BACKGROUND
I have a long running discord bot (3+ years) written in discord.py
which has always run on GCP, zone us-east4-a. The bot runs in k8s
using discord.py 1.7.2 and python 3.9.
PROBLEM
In the past month or two, I have started to see an increasing number of connection interruptions, [Error 104] Connection reset by peer. The resets are not tied directly with the amount of activity on the bot. They happen intermittent throughout the day in production (every few minutes on average).
These resets cause random failures to the discord HTTP API and result in a high level of disconnects on the WebSocket. Many of these shard disconnects are able to RESUME but many (~200 per day) end up resulting in an IDENTIFY call like a new connection and sometimes trigger extended backoff waits and partial outages.
EXAMPLE
Here is an example of a disconnect:
Traceback (most recent call last):
File "/opt/venv/lib/python3.9/site-packages/discord/shard.py", line 187, in reconnect
self.ws = await asyncio.wait_for(coro, timeout=60.0)
File "/usr/local/lib/python3.9/asyncio/tasks.py", line 481, in wait_for
return fut.result()
File "/opt/venv/lib/python3.9/site-packages/discord/gateway.py", line 305, in from_client
gateway = gateway or await client.http.get_gateway()
File "/opt/venv/lib/python3.9/site-packages/discord/http.py", line 967, in get_gateway
data = await self.request(Route('GET', '/gateway'))
File "/opt/venv/lib/python3.9/site-packages/discord/http.py", line 192, in request
async with self.__session.request(method, url, **kwargs) as r:
File "/opt/venv/lib/python3.9/site-packages/aiohttp/client.py", line 1117, in __aenter__
self._resp = await self._coro
File "/opt/venv/lib/python3.9/site-packages/aiohttp/client.py", line 544, in _request
await resp.start(conn)
File "/opt/venv/lib/python3.9/site-packages/aiohttp/client_reqrep.py", line 890, in start
message, payload = await self._protocol.read() # type: ignore
File "/opt/venv/lib/python3.9/site-packages/aiohttp/streams.py", line 604, in read
await self._waiter
aiohttp.client_exceptions.ClientOSError: [Errno 104] Connection reset by peer
EXPERIMENT TO ISOLATE THE PROBLEM
I performed an experiment to isolate what is causing the issue.
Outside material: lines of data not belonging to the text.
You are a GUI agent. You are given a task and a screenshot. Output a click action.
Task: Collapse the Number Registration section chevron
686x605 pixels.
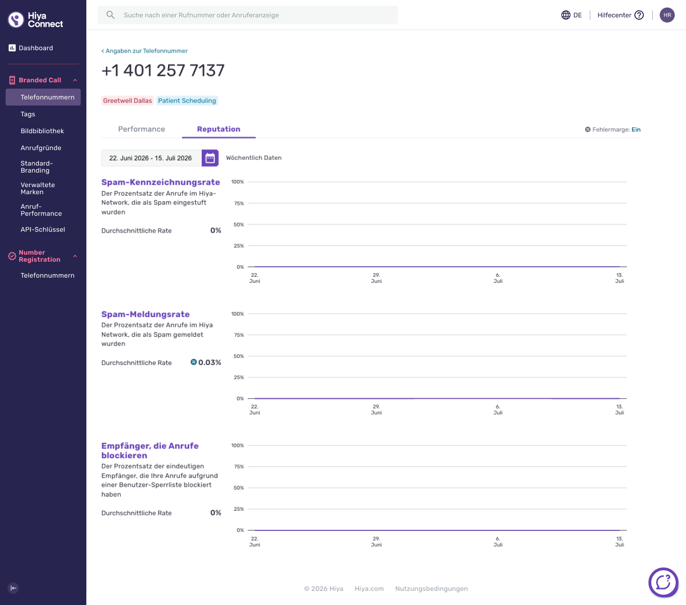pos(75,256)
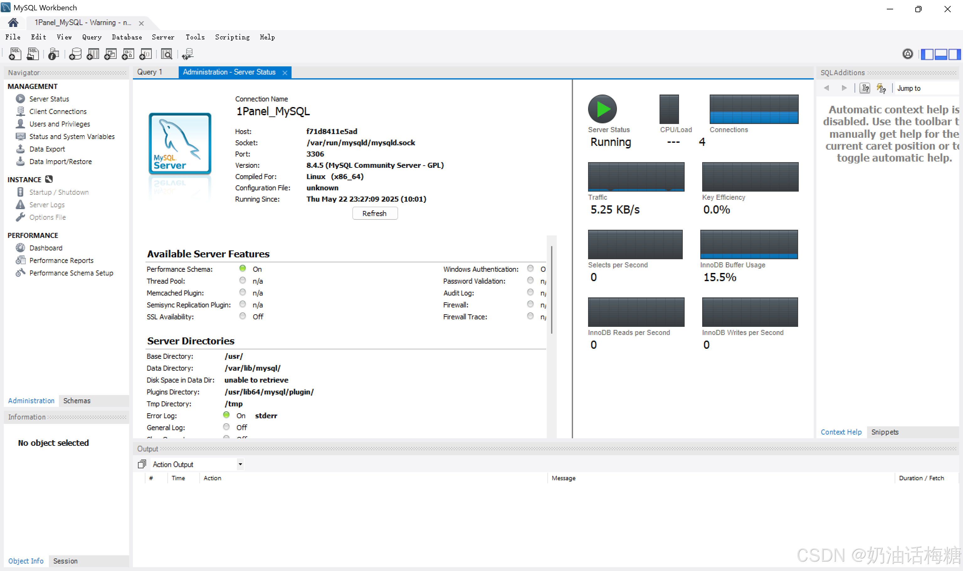Click the Refresh button

click(x=374, y=214)
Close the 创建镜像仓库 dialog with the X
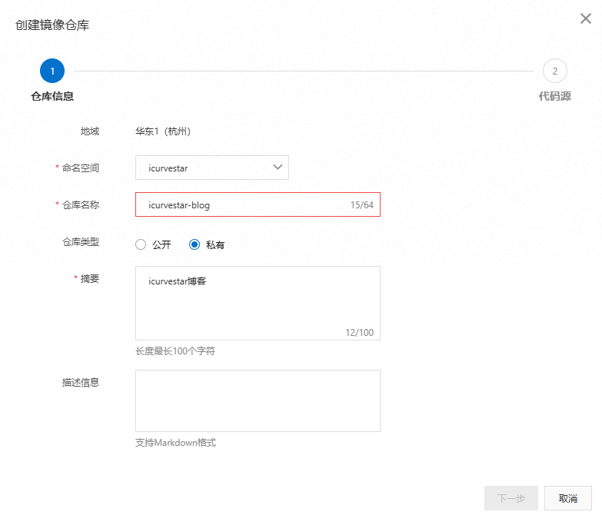602x515 pixels. click(x=586, y=19)
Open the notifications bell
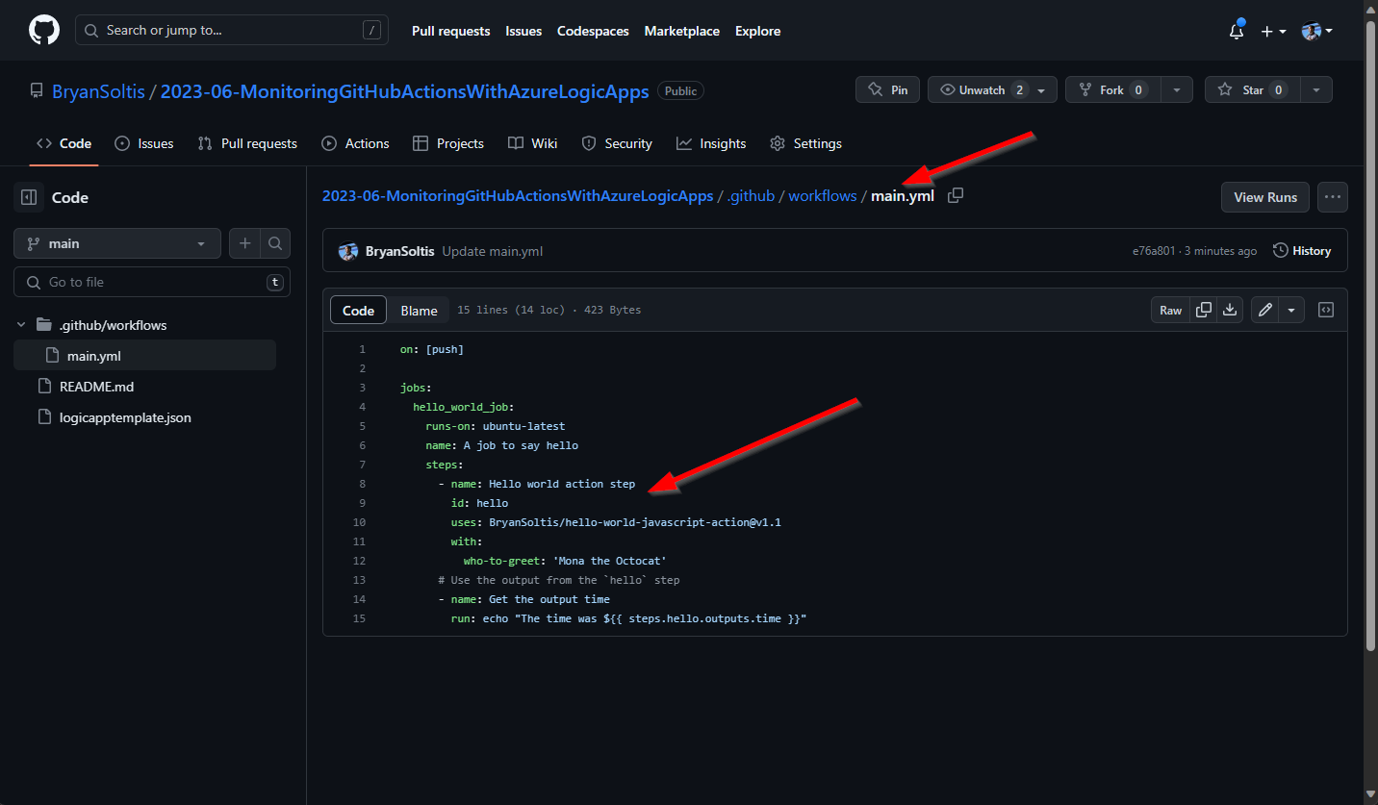The image size is (1378, 805). coord(1237,31)
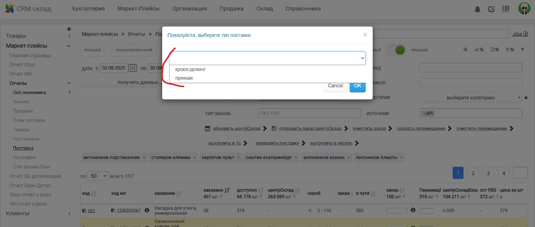535x227 pixels.
Task: Click the edit note icon in header
Action: 492,9
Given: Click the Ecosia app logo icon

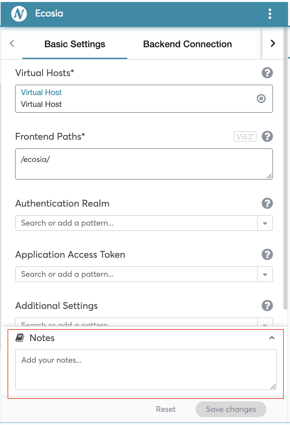Looking at the screenshot, I should 19,14.
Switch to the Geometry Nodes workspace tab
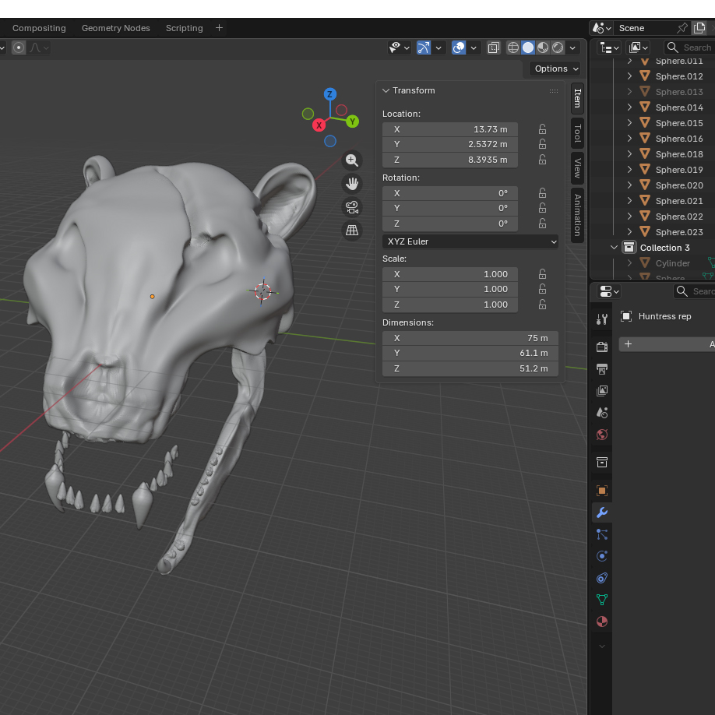Image resolution: width=715 pixels, height=715 pixels. point(115,28)
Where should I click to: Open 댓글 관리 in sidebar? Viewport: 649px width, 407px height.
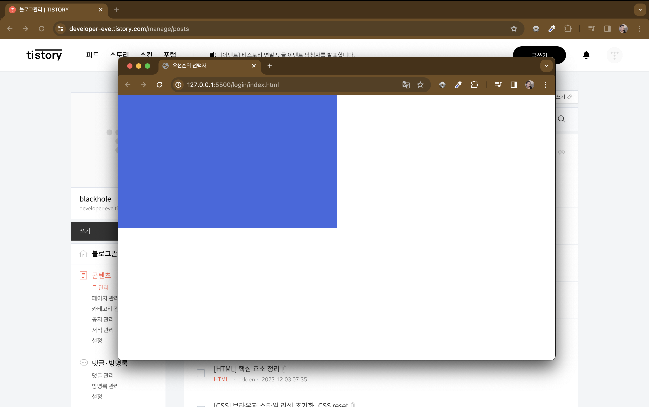pyautogui.click(x=103, y=375)
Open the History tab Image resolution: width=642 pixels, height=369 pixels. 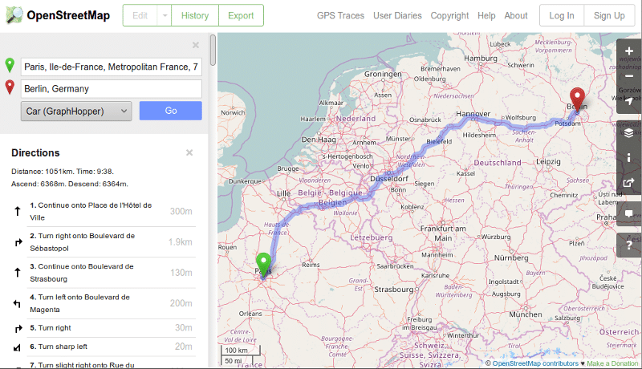point(195,15)
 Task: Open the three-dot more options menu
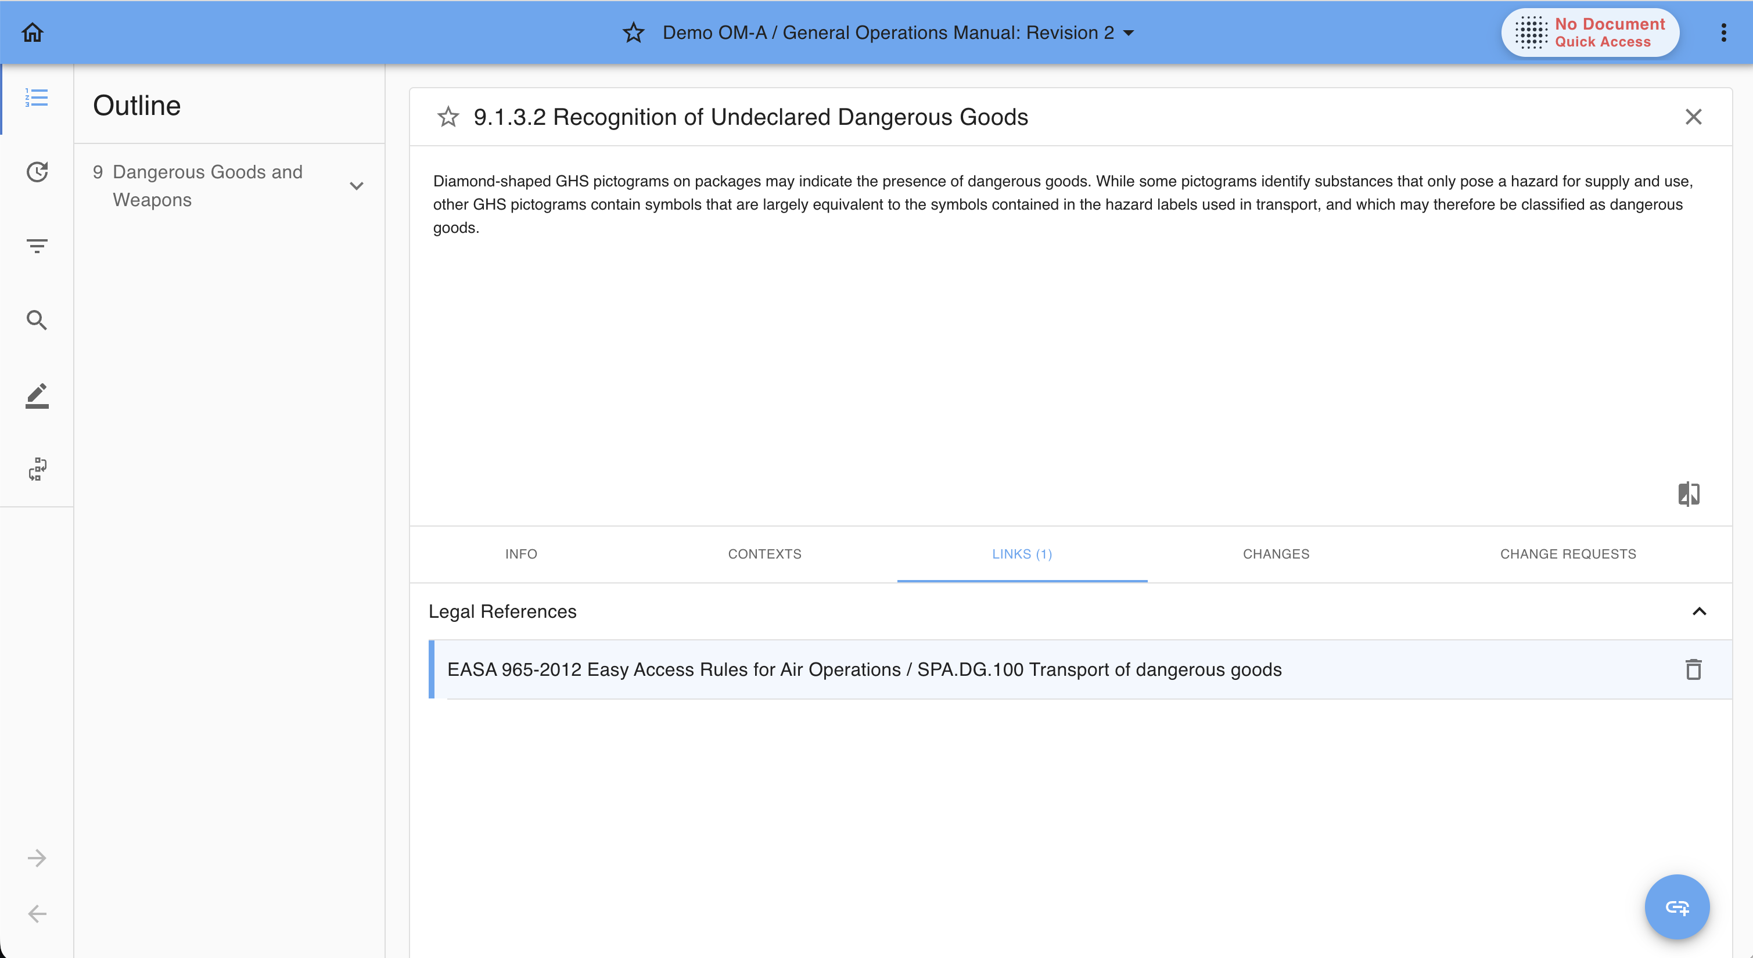(x=1724, y=33)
I deployed a container with my bot to a VM (not k8s
) and isolated it such that it only communicates with discord (no outside database) and automatically send it commands to simulate user behavior and load (I send about 60 commands per minute in the same server -- well under my production load). I run this for 20 minutes or until I observe if connection resets happen, and I see the following:
- In
us-east4-a
, I am able to reproduce intermittent connection resets.
- In
us-east4-b
, I am able to reproduce intermittent connection resets.
- In
us-east4-c
, I am able to reproduce intermittent connection resets.
- In
us-central1-a
, I am not able to reproduce any connection resets (even after 3 hours -- no shard disconnects at all).
- In
us-east1-b
, I am not able to reproduce any connection resets.
- On my laptop (residential internet on the east coast), I am not able to reproduce any connection resets.
All experiments use the same container, same machine-type and same test procedure.
I repeated the experiment in us-east4-a
with multiple machine types up to 8 vCPU and with both the premium and standard network tiers and I still see resets. I also tried another VM in a different project, but the connection issues always persist in us-east4
.
I have a support case open with GCP as it appears to be a region specific issue.
Are there any additional experiments I could provide to attempt to narrow down the cause of this? Are there any common GCP configuration problems that could result in this problem?
Short of moving to another region, I feel as though I am out of options.